» Exercise objective
Every picture should be left out, but the lines below must be repeated exactly.

══════

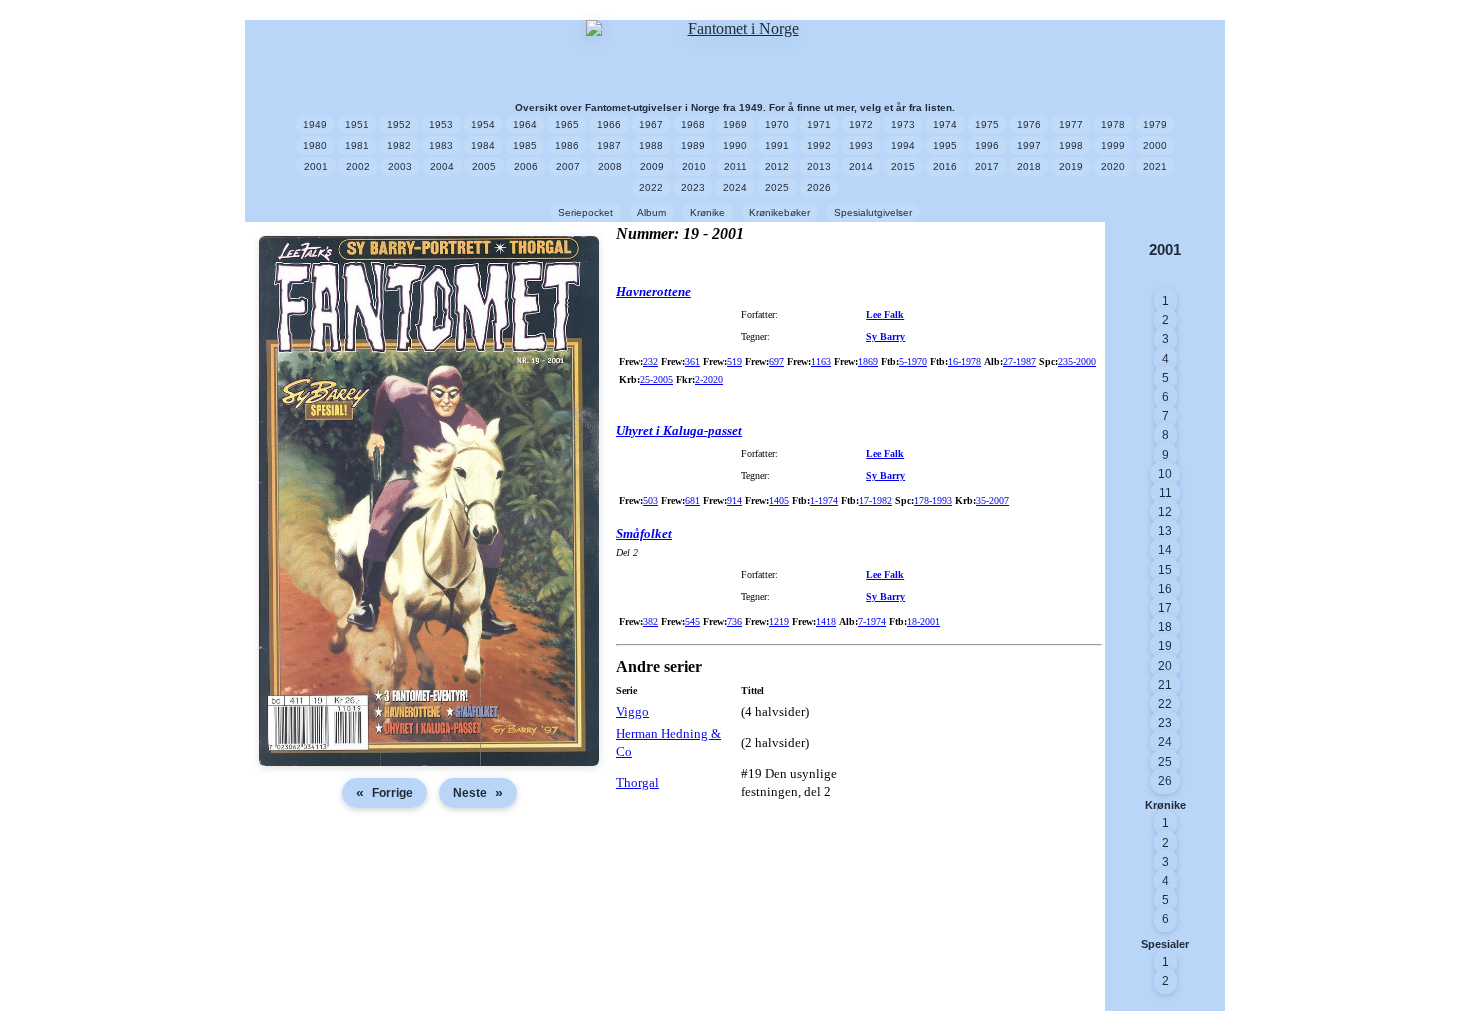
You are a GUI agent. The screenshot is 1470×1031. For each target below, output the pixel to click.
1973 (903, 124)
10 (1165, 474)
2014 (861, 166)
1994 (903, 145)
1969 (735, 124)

══════

» Result
You are a GUI agent. The screenshot is 1470×1031. For each target below, output the pixel to click.
1973 (903, 124)
10 (1165, 474)
2014 (861, 166)
1994 (903, 145)
1969 (735, 124)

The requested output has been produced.